[RESOLVED] DGIndexNV 2048 doesn't handle Shift-JIS names

Support forum for DGDecNV
DAE avatar
jmt247
Posts: 28
Joined: Sun Jun 15, 2014 5:46 pm

[RESOLVED] DGIndexNV 2048 doesn't handle Shift-JIS names

Post by jmt247 »

Hello.

I see some errors when I open a file that contains "0x5c" in the second byte of a character.

Please see https://en.wikipedia.org/wiki/Shift_JIS and https://sites.google.com/site/fudist/Ho ... i-jp/table

It opens the wrong directory when I try to save the project file.

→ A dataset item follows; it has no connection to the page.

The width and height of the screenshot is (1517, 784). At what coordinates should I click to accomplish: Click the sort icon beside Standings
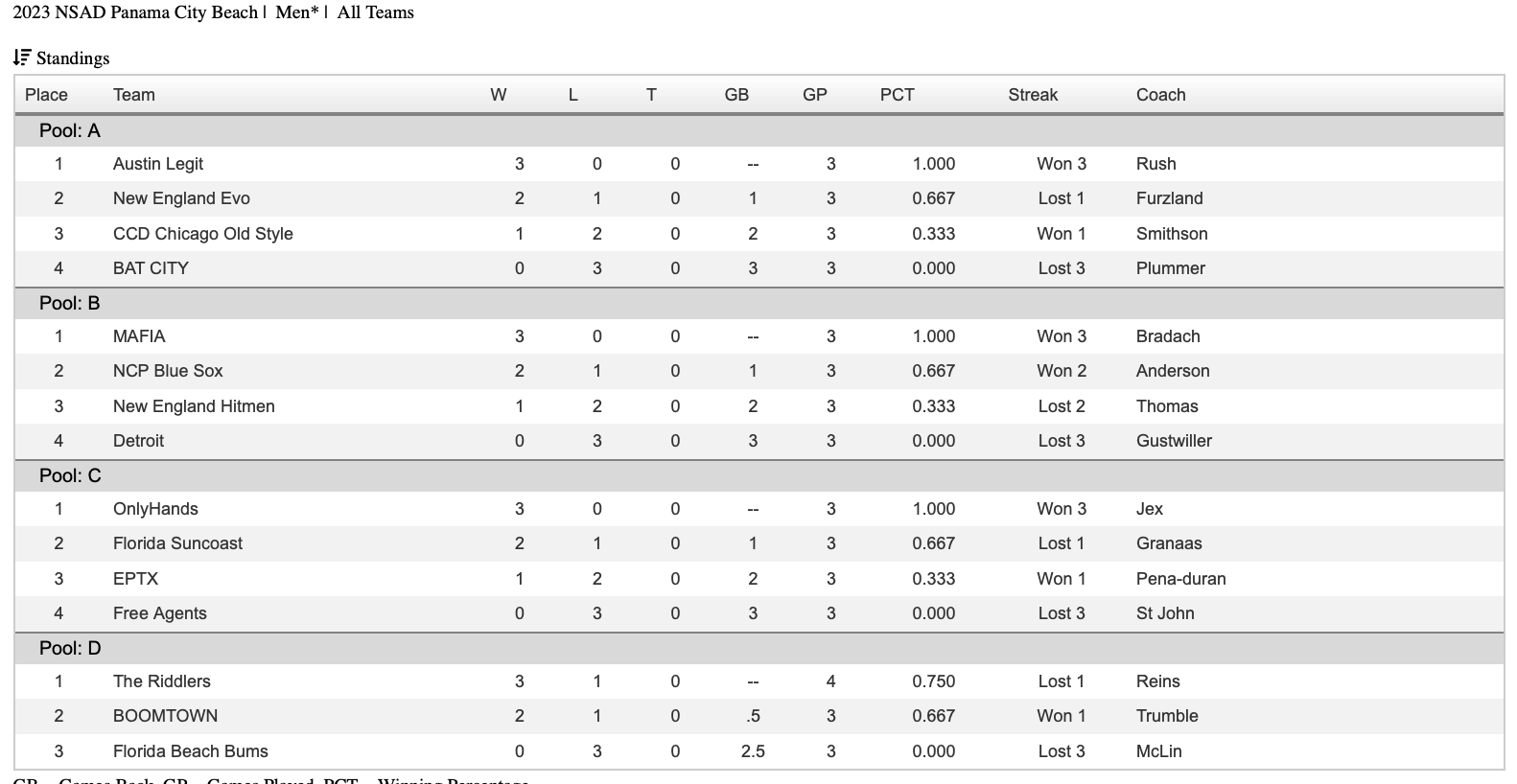click(22, 58)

I'm certain that previous versions didn't have this problem.
2047.png
2048.png
Also, those should be "(テレビ大阪) 2014-07-20 天気予報.ts" in the top. "予" is the problematic character.
DAE avatar
jmt247
Posts: 28
Joined: Sun Jun 15, 2014 5:46 pm

Re: DGIndexNV 2048 doesn't handle Shift-JIS names

Post by jmt247 »

The source code of this modified DGIndex would help you to fix this issue.

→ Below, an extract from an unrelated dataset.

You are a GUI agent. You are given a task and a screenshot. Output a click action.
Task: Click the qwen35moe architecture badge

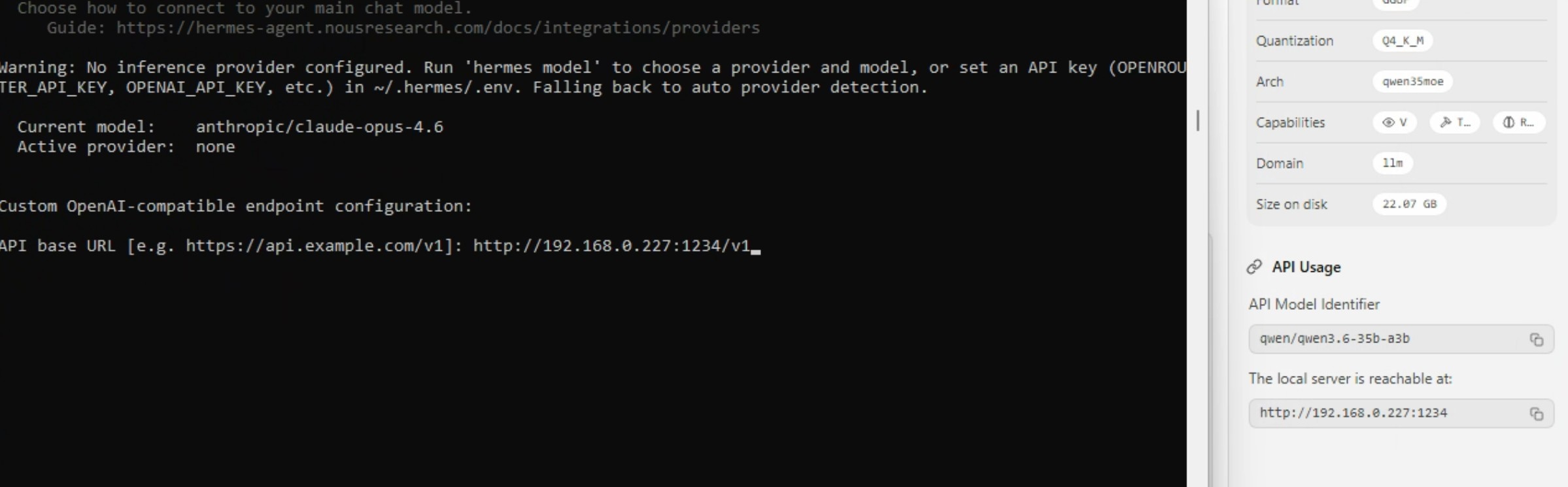pos(1412,81)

https://skydrive.live.com/?cid=8658EC27 ... 99D5%21230

edit: I found newer versions.
User avatar
admin
Posts: 4551
Joined: Thu Sep 09, 2010 3:08 pm

Re: DGIndexNV 2048 doesn't handle Shift-JIS names

Post by admin »

Is it Unicode? I don't support Unicode. Sorry.
DAE avatar
Aleron Ives
Posts: 126
Joined: Fri May 31, 2013 8:36 pm

Re: DGIndexNV 2048 doesn't handle Shift-JIS names

Post by Aleron Ives »

Shift JIS is one of the older character sets used for Japanese. It predates Unicode and is still very common in Japan and in programs made by Japanese developers.
DAE avatar
jmt247
Posts: 28
Joined: Sun Jun 15, 2014 5:46 pm

Re: DGIndexNV 2048 doesn't handle Shift-JIS names

Post by jmt247 »

I don't know much about programming, but the readme of the source says, he had made a trick with the TCHAR routine instead of Unicode, MBCS. I think Unicode support would help other people who regularly use multibyte characters, though.
User avatar
admin
Posts: 4551
Joined: Thu Sep 09, 2010 3:08 pm

Re: DGIndexNV 2048 doesn't handle Shift-JIS names

Post by admin »

Which is the first version up there that includes this fix (including his history directory)? I need to minimize all the other changes he made to make diffing easier for me.
DAE avatar
jmt247
Posts: 28
Joined: Sun Jun 15, 2014 5:46 pm

Re: DGIndexNV 2048 doesn't handle Shift-JIS names

Post by jmt247 »

admin wrote:Which is the first version up there that includes this fix (including his history directory)? I need to minimize all the other changes he made to make diffing easier for me.
He fixed that in mod 3 and this is the closest that I have. (mod 4)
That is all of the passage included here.